Some responses: (emphasis mine)
- “The most challenging part of this project was keeping it simple, staying true to the core ideas and avoiding ‘feature creep.’ . . . I had to stay focused on the original goal—not reinventing the wheel but rather enhancing it.” Sebastian Bettencourt, art director/writer/interface designer/information architect/project design and development, Beyond The Fold
- “One of the primary challenges to designing TokBox was understanding and embracing user interactions that are unique to live video calling.” Chris Fox, design director, TokBox
- “For the Loudspeaker team, the big challenge was caring for the original idea—amplifying the voice of a great cause—as we built the site.” Scott Brown, creative director, The LoudspeakerSite
- “It was a challenge to keep each individual story entertaining and short (there were many ideas that were thrown out because they were too long or just not fun to watch).” Trevor Van Meter, creative director; Luke Lutman, Flash programmer; and Brian McBrearty, composer, Crappy Cat
And this question:
Did you learn anything new during the process?

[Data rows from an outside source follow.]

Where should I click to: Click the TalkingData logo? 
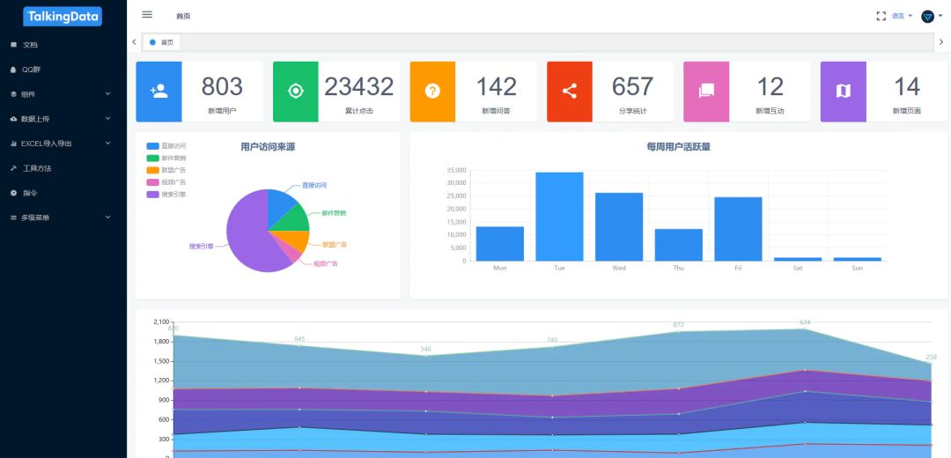click(x=63, y=17)
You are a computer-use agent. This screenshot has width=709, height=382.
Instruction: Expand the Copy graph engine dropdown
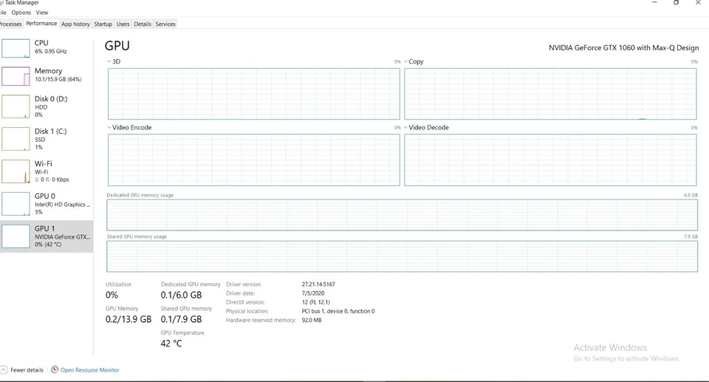click(x=406, y=62)
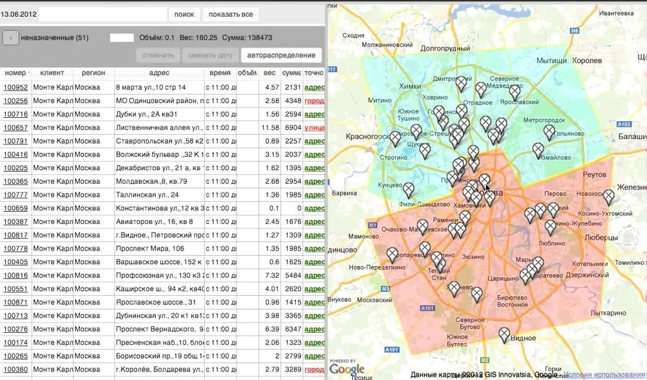Viewport: 647px width, 380px height.
Task: Click the map marker near Видное
Action: (504, 334)
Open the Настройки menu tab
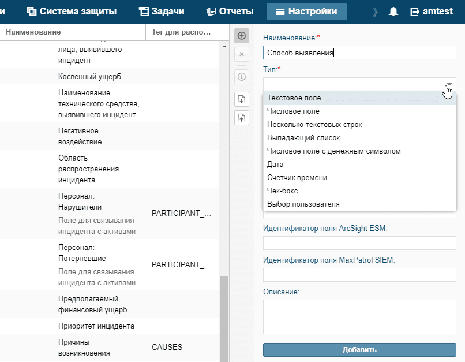This screenshot has width=465, height=362. [306, 12]
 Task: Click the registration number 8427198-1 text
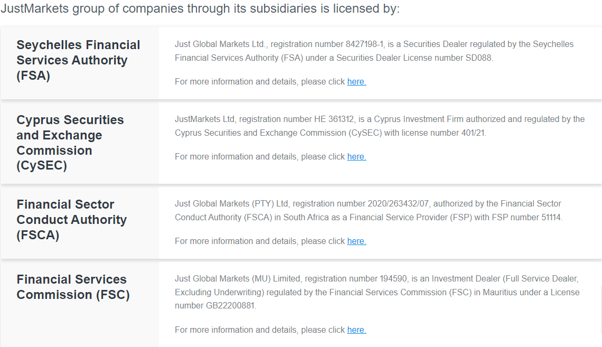pyautogui.click(x=327, y=44)
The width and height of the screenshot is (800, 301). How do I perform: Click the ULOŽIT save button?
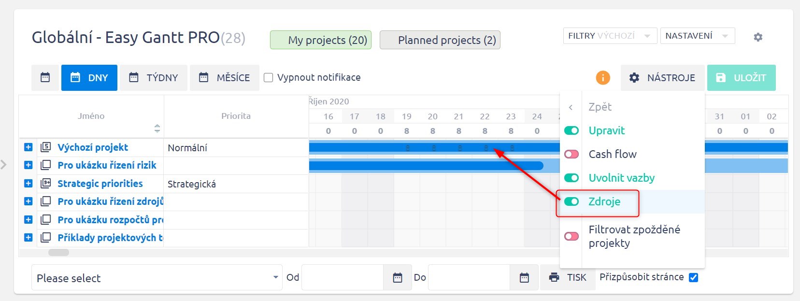(742, 78)
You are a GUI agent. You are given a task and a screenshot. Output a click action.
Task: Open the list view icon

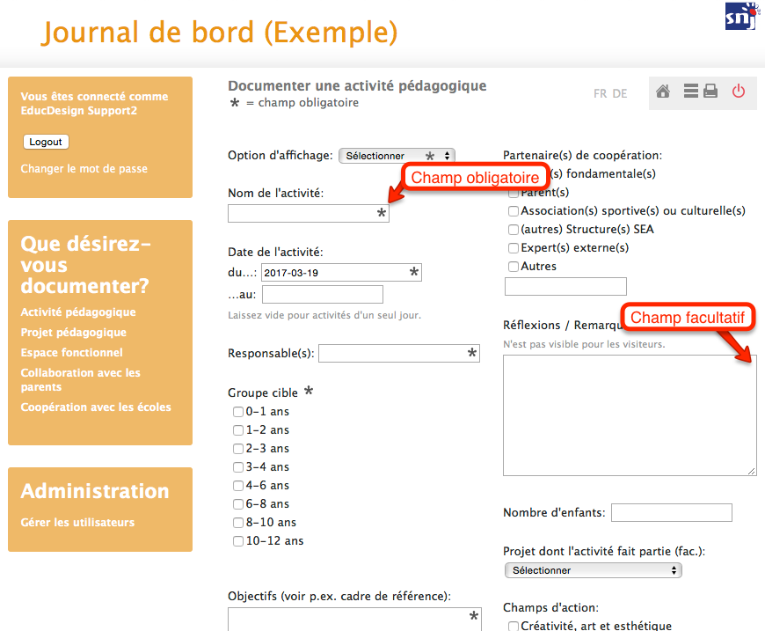[690, 92]
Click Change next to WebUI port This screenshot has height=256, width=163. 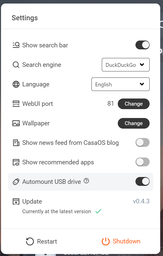[134, 104]
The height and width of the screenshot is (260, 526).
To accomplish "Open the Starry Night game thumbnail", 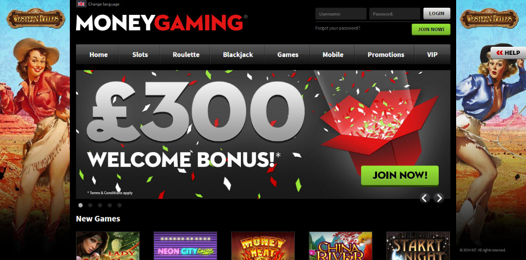I will pyautogui.click(x=418, y=246).
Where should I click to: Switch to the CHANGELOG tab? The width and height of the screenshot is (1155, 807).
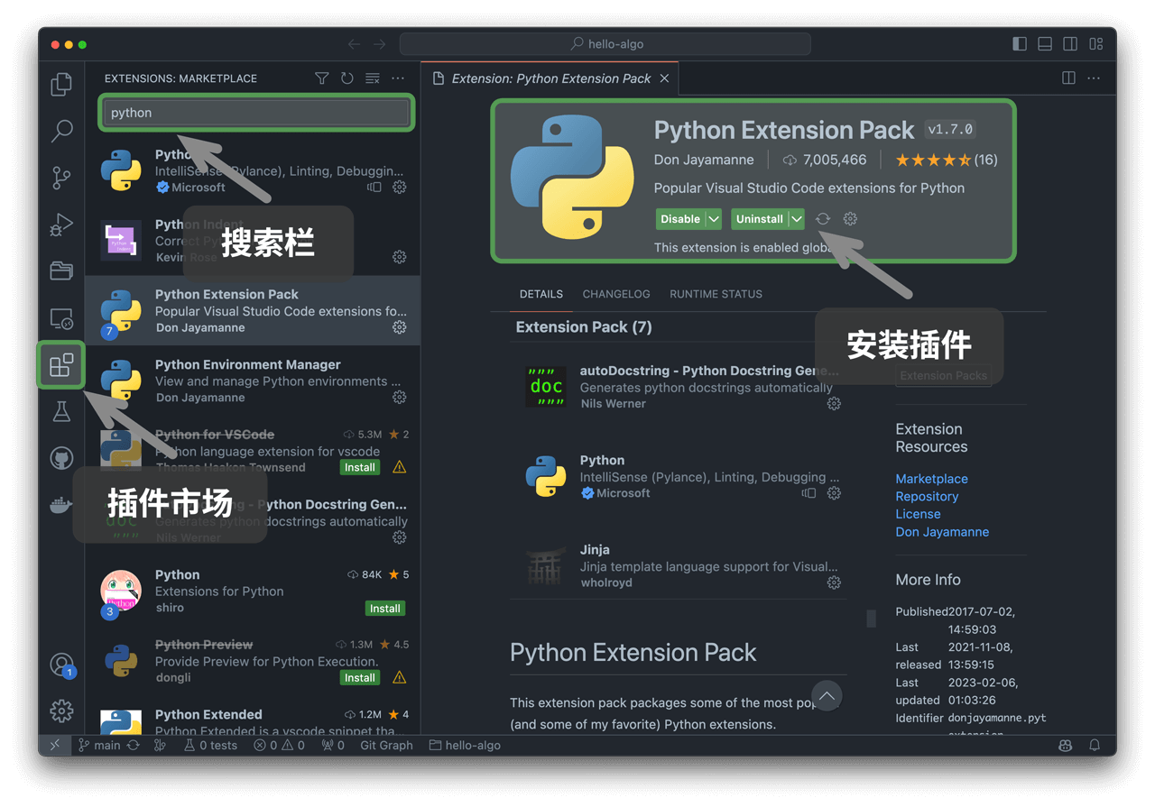[x=616, y=294]
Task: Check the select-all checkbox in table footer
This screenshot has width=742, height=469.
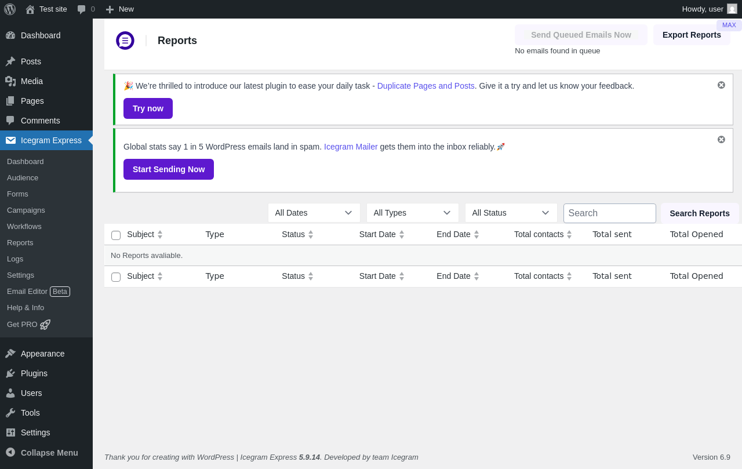Action: pos(116,277)
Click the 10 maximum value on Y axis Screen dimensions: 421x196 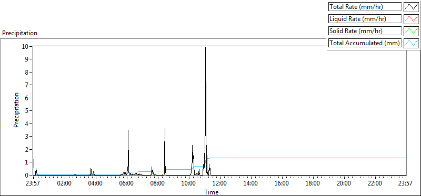click(25, 46)
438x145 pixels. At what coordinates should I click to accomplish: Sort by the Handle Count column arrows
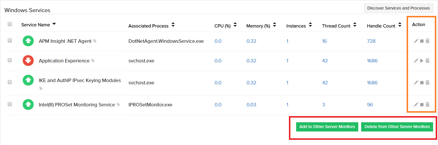coord(400,25)
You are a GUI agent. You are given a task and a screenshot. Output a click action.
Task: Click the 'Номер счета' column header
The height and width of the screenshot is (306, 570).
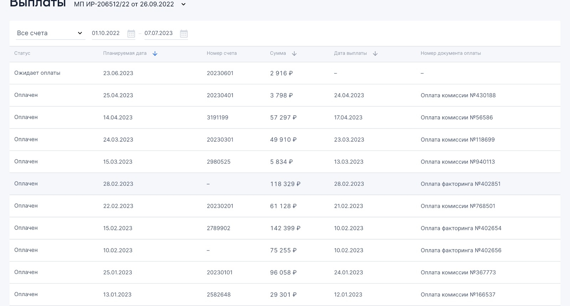click(222, 53)
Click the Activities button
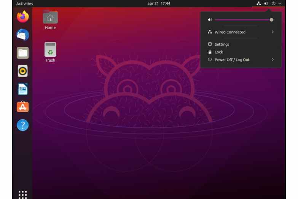This screenshot has width=298, height=199. (x=24, y=3)
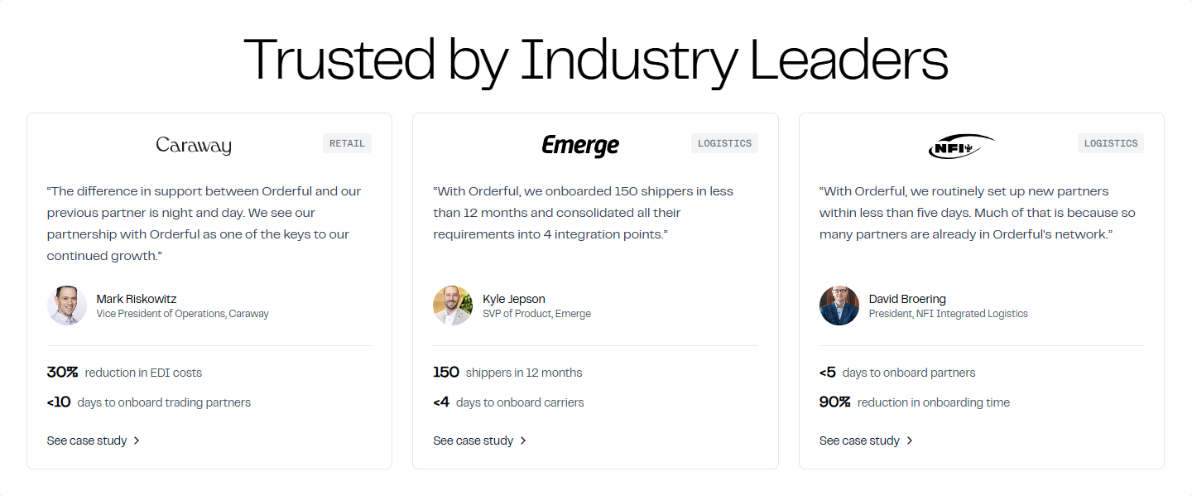The image size is (1192, 496).
Task: Click Kyle Jepson's testimonial quote text
Action: [582, 212]
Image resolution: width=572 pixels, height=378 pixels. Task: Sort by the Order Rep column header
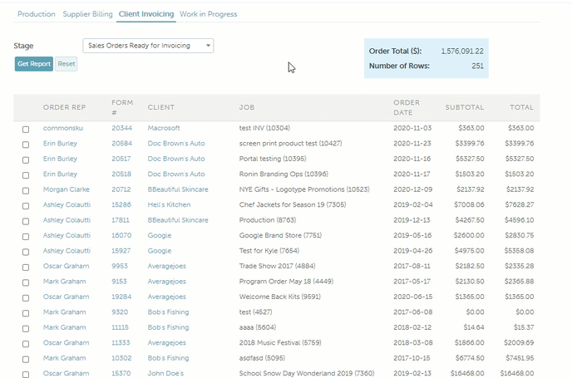point(65,107)
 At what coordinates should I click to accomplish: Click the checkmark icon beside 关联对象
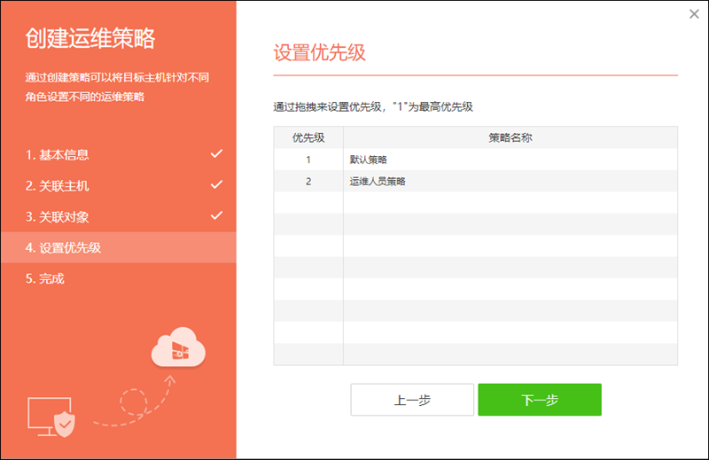tap(216, 216)
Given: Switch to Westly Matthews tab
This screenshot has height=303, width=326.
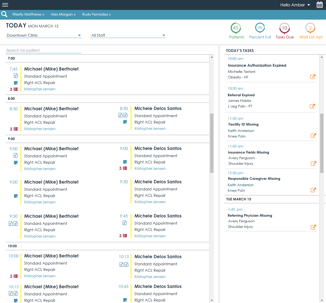Looking at the screenshot, I should (27, 14).
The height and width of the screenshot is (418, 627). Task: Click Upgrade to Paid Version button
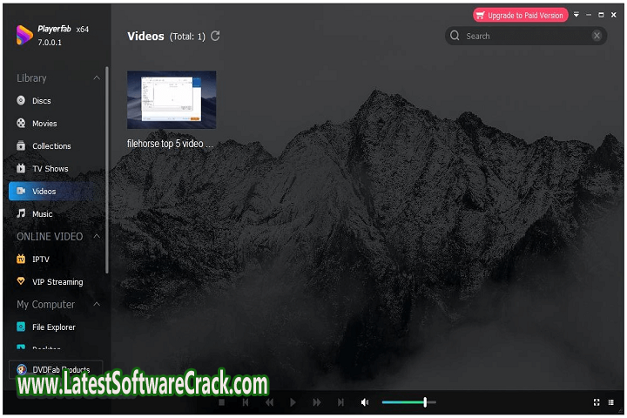(521, 15)
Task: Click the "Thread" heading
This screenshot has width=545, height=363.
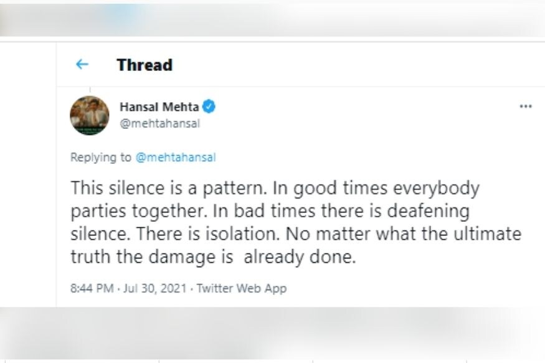Action: point(145,65)
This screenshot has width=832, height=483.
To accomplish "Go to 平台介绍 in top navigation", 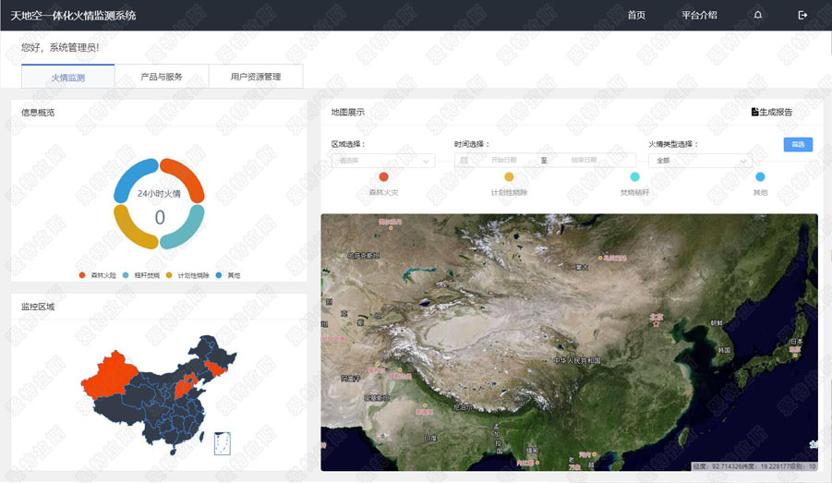I will (x=699, y=15).

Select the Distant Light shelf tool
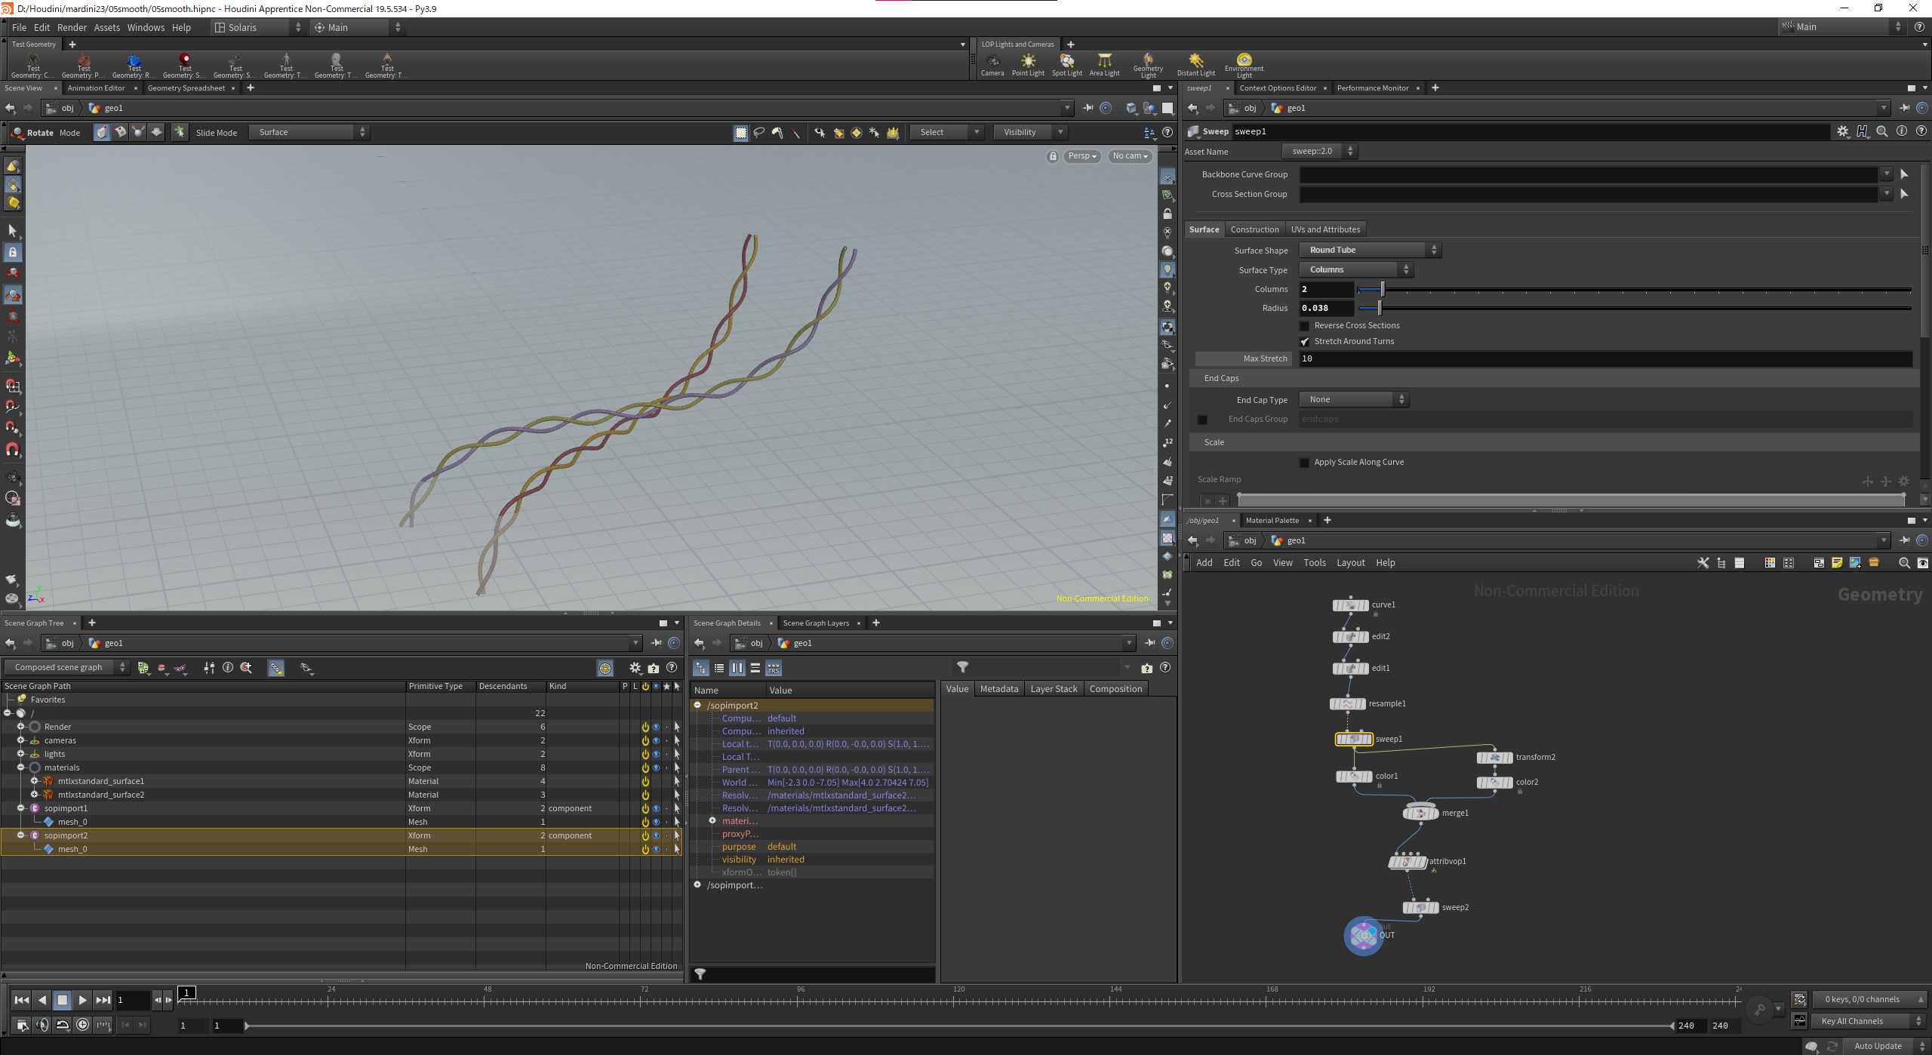[x=1195, y=65]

- “I learned that inspiration comes from experience. It comes from rethinking everyday activities and from reconsidering everyday interactions.” Sebastian Bettencourt, art director/writer/interface designer/information architect/project design and development of Beyond The Fold
- “One of the first things we had to face was the huge risk of that transparency, and what it really meant. No approvals. No editing. In the end, it was actually freeing to give up all control to the audience.” Gary Koepke and Lance Jensen, executive creative directors, Modernista!
This has got me wondering about how design influences learning. How conscious are educators of keeping it simple, staying true to the original goals, giving students experiences (rather than instruction), and giving up control to the users? How would schools be different if we did all of this, all of the time? Would there still be schools? If so, what would they look like?